§ **The task**: Rewrite the rows that start with the line containing "Click the window menu icon in title bar" and end with the line containing "pyautogui.click(x=340, y=103)" as a numbered list, leaving out any blank lines.

--- Records provided ---

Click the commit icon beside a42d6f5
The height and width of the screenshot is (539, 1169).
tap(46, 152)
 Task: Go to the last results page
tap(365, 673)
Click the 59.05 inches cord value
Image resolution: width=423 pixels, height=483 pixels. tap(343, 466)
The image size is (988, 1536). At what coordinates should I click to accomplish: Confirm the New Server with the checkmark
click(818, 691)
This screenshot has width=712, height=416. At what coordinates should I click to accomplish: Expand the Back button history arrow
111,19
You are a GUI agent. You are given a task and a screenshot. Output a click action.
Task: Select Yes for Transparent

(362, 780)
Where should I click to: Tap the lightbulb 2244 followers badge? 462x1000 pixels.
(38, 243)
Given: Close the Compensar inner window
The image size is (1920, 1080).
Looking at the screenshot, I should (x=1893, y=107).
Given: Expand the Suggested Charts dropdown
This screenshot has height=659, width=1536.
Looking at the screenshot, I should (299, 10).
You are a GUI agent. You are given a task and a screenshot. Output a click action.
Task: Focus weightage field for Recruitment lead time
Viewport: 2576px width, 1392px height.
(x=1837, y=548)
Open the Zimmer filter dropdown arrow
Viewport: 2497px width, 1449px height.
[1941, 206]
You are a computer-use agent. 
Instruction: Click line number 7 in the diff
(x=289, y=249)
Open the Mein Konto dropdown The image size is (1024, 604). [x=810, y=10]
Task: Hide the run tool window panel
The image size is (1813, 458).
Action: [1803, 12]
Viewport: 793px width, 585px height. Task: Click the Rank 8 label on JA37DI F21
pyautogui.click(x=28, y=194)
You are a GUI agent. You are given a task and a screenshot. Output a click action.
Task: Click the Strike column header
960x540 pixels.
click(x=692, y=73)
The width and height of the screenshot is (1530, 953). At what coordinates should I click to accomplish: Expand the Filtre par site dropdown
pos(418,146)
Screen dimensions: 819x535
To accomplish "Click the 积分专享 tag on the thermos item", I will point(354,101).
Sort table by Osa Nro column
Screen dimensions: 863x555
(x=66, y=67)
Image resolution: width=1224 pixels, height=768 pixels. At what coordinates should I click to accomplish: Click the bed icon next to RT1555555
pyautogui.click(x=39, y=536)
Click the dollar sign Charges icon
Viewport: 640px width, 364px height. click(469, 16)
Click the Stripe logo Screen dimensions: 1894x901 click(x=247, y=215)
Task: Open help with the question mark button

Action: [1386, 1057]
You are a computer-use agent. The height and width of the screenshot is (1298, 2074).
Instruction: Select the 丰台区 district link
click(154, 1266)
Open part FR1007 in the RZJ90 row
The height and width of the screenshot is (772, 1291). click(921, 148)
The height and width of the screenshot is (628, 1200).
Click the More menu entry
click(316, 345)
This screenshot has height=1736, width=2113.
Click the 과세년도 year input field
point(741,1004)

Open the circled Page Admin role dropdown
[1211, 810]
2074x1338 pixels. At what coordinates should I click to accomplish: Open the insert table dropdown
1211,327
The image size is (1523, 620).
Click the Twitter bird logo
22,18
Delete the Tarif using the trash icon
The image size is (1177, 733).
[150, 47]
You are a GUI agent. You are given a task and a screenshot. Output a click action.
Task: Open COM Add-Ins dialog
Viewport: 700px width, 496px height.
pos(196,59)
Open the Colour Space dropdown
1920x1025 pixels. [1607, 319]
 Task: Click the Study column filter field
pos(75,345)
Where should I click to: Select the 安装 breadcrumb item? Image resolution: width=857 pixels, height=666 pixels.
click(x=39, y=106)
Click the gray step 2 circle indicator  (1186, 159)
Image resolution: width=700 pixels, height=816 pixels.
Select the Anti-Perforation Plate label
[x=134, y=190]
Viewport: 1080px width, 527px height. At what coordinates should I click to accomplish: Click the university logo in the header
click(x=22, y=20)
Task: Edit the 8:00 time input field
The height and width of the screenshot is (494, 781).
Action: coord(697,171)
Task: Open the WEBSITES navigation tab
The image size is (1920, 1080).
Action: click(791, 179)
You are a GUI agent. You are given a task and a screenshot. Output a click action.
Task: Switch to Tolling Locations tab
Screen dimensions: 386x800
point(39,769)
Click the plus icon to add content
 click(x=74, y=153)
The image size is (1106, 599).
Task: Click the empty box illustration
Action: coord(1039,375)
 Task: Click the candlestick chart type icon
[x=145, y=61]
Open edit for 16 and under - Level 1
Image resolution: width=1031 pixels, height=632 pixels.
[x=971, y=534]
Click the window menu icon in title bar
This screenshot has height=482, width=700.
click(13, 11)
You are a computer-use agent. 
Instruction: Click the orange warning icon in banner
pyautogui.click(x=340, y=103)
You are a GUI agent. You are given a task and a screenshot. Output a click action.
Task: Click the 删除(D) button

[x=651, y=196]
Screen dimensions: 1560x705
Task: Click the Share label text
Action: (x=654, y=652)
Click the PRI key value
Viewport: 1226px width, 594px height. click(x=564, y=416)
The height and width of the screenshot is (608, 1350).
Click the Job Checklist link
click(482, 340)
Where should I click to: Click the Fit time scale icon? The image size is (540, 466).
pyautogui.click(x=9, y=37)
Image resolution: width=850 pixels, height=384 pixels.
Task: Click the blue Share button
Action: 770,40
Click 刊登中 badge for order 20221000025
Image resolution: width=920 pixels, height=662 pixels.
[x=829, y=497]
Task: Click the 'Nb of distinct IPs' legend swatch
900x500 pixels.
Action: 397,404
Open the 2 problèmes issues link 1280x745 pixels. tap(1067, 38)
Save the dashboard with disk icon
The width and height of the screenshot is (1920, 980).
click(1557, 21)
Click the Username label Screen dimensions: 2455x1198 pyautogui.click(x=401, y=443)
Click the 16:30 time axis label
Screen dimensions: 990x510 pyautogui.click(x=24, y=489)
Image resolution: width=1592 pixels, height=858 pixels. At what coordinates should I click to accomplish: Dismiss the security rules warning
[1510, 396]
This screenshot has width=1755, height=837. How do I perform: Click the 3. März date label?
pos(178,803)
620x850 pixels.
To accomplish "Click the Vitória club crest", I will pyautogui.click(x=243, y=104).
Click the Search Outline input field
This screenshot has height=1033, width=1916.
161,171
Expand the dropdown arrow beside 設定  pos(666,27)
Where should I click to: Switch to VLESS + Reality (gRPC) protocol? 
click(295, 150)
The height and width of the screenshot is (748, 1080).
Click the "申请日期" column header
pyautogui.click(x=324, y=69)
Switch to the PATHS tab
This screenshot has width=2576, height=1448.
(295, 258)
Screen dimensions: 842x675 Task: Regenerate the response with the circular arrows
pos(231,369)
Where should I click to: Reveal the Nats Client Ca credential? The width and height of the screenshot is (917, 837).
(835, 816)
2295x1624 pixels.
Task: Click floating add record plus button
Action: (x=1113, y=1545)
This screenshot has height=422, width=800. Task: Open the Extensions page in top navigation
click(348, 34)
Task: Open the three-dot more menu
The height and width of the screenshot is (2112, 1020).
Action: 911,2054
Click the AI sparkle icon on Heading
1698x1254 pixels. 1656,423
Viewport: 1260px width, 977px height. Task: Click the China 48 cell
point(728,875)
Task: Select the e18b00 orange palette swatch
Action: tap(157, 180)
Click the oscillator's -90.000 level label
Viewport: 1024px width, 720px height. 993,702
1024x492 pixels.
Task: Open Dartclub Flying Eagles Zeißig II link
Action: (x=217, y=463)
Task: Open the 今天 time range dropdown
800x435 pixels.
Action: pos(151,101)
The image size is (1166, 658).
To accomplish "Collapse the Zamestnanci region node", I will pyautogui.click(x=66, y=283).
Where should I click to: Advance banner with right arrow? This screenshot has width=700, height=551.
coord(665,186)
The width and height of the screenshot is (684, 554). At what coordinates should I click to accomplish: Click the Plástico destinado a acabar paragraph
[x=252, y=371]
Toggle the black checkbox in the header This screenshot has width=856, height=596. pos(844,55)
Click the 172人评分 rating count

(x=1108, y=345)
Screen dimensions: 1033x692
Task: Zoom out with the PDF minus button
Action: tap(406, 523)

---

§ **Correct answer**:
1. Click the window menu icon in title bar
2. This screenshot has height=482, width=700.
3. click(13, 11)
4. You are a computer-use agent. 
5. Instruction: Click the orange warning icon in banner
6. pyautogui.click(x=340, y=103)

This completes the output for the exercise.